Daha bu anlaşmalar sonuçlanmadan, hükümetin, vereceğinin karşılığı olarak ilan ettiği vergi paketi yürürlüğe girmiş, tahsilat başlamıştı. Paket her ne kadar Anayasa Mahkemesince iptal edildiyse de, hükümet, yeni eklerle daha ağır bir vergi paketini 1 hafta içinde hazırlayacağı tehdidiyle yanıtladı bu iptal kararını.
Bir yandan ekonomi cephesinde bu saldırılar ardardına devreye sokulurken, diğer yandan ABD ile Irak üzerine gizli-açık anlaşmalar yoluyla, yine ağırlıklı olarak işçi ve emekçileri vuracak farklı saldırılar hazırlanmaktaydı.

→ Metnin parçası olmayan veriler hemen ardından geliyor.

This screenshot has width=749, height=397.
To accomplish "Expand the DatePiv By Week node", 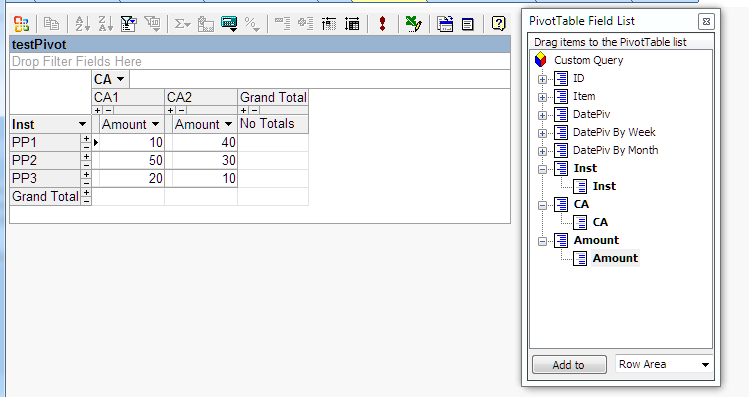I will point(542,133).
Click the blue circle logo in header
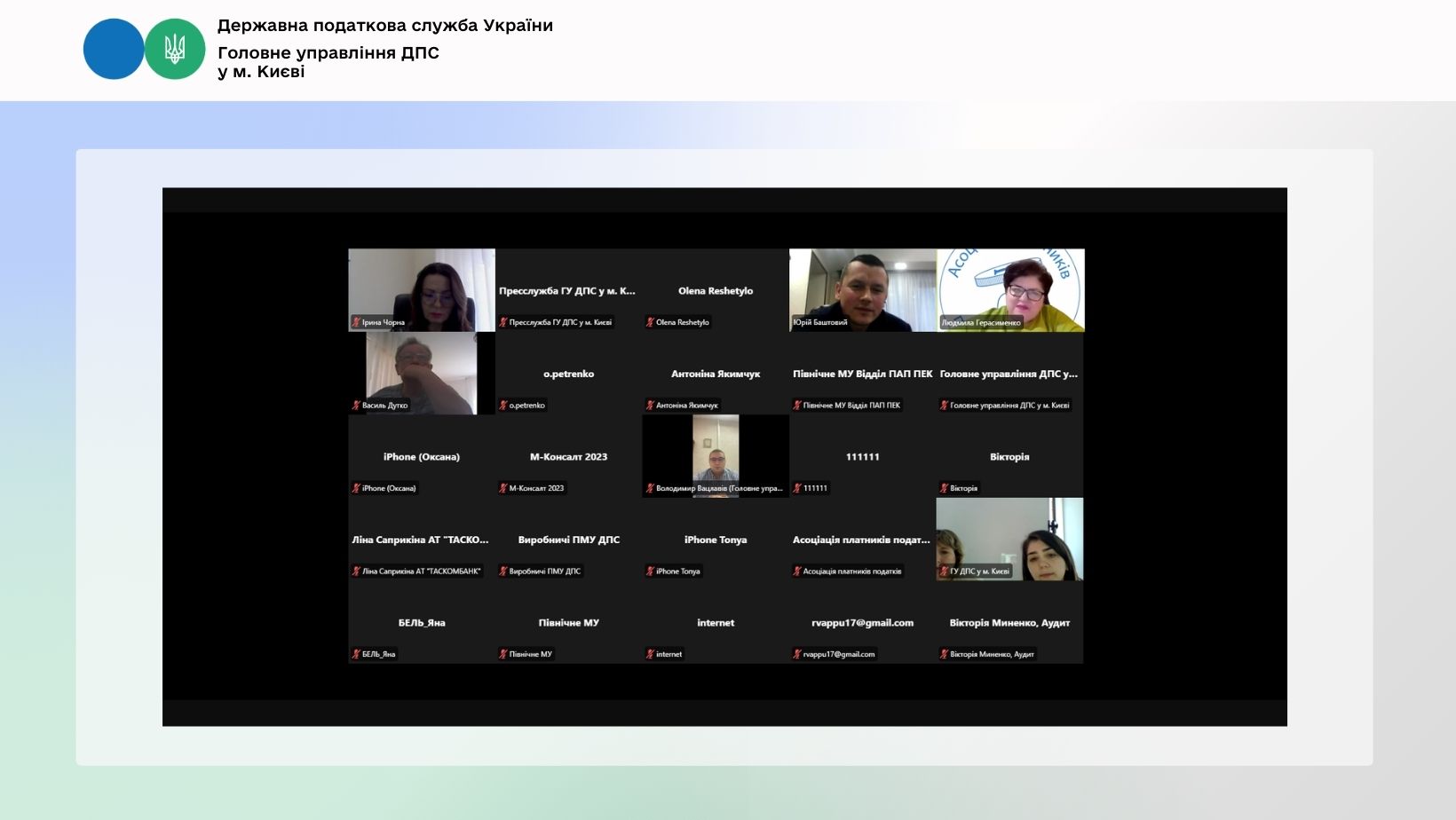The width and height of the screenshot is (1456, 820). (113, 49)
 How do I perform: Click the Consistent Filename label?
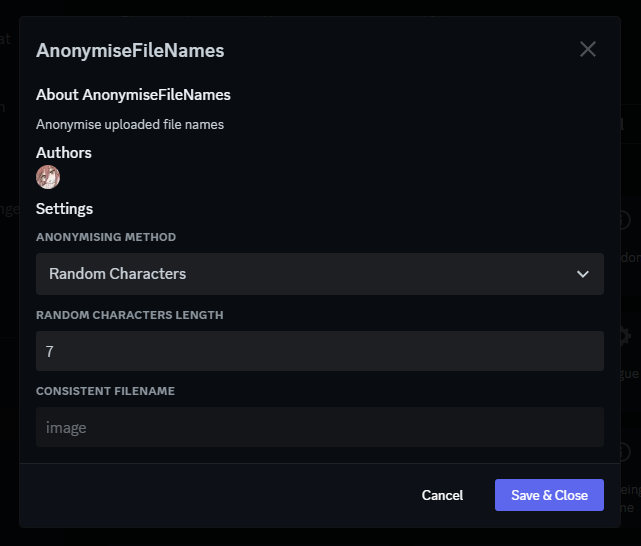105,391
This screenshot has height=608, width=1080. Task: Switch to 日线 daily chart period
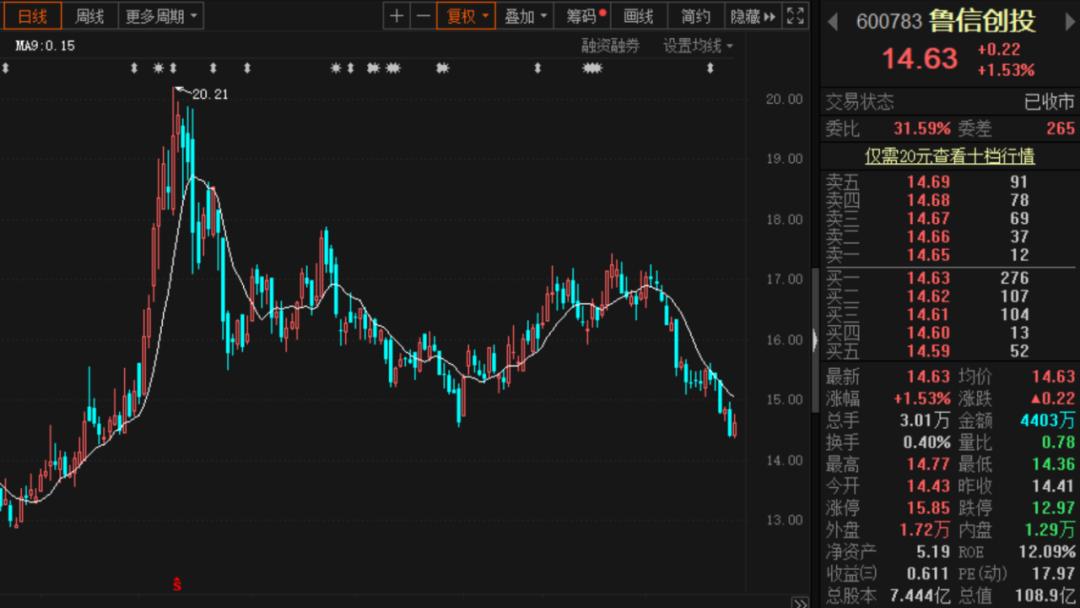pos(32,16)
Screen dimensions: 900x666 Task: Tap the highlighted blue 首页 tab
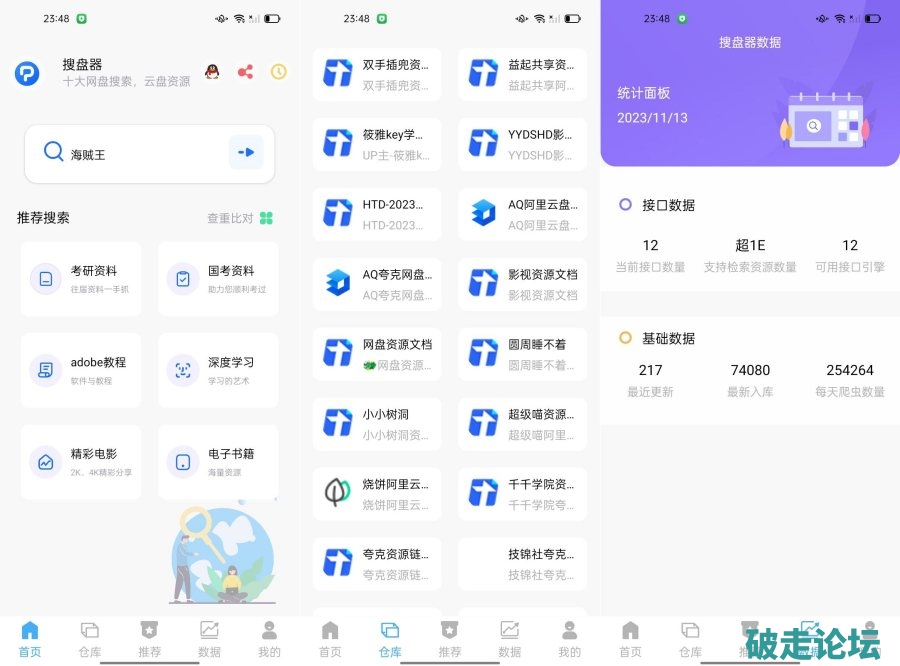[30, 638]
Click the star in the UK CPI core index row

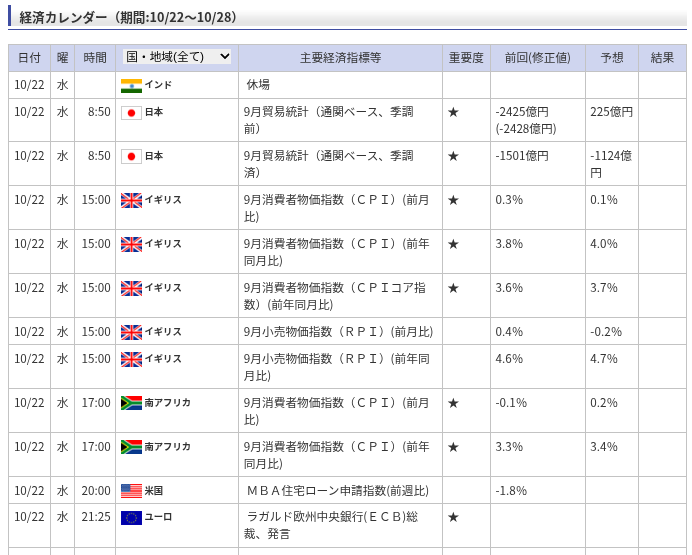coord(453,288)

ABDnin peşinden Irak bataklığına sürüklenmek, hükümet cephesinden, kaşarlanmış bir uşaklık kimliğini ortaya koyarken, ekonomik cepheden yürüttüğü saldırılar da, azılı bir emek düşmanı karakterin göstergesi oldu.
Devlet cephesinden atılan ve atılmaya çalışılan bu adımların, işçi sınıfı ve emekçilere neler getirip-götüreceği, özellikle ABD ile anlaşmalar çerçevesinde işçi ve emekçileri daha nelerin beklediği, bu kitlelere bıkıp usanmadan anlatılmak zorunda. Bunun için merkezi ve yerel her türlü aracın en etkin biçimde kullanılma gerekliliği açık.
Iraka saldırı günleri ve aylarında, ABD askeri olmayacağız! şiarıyla alanlara dökülen gençliği, şimdi, ABD jandarması olmayacağız! şiarını yükseltme görevi bekliyor.
İşçi ve emekçiler ise, çocuklarını hem açlıktan, hem kurşunlardan korumakla yükümlü. Bu gözü dönmüş Amerikan uşaklığını dizginlemenin tek yolu sınıf mücadelesini yükseltmekten geçiyor çünkü.
Bu gerçeklerin kitlelere anlatılması, bu mücadelenin örgütlenmesi görevi ise, bu ülkenin devrimcilerinin, devrimci işçi ve emekçilerinin omuzlarında.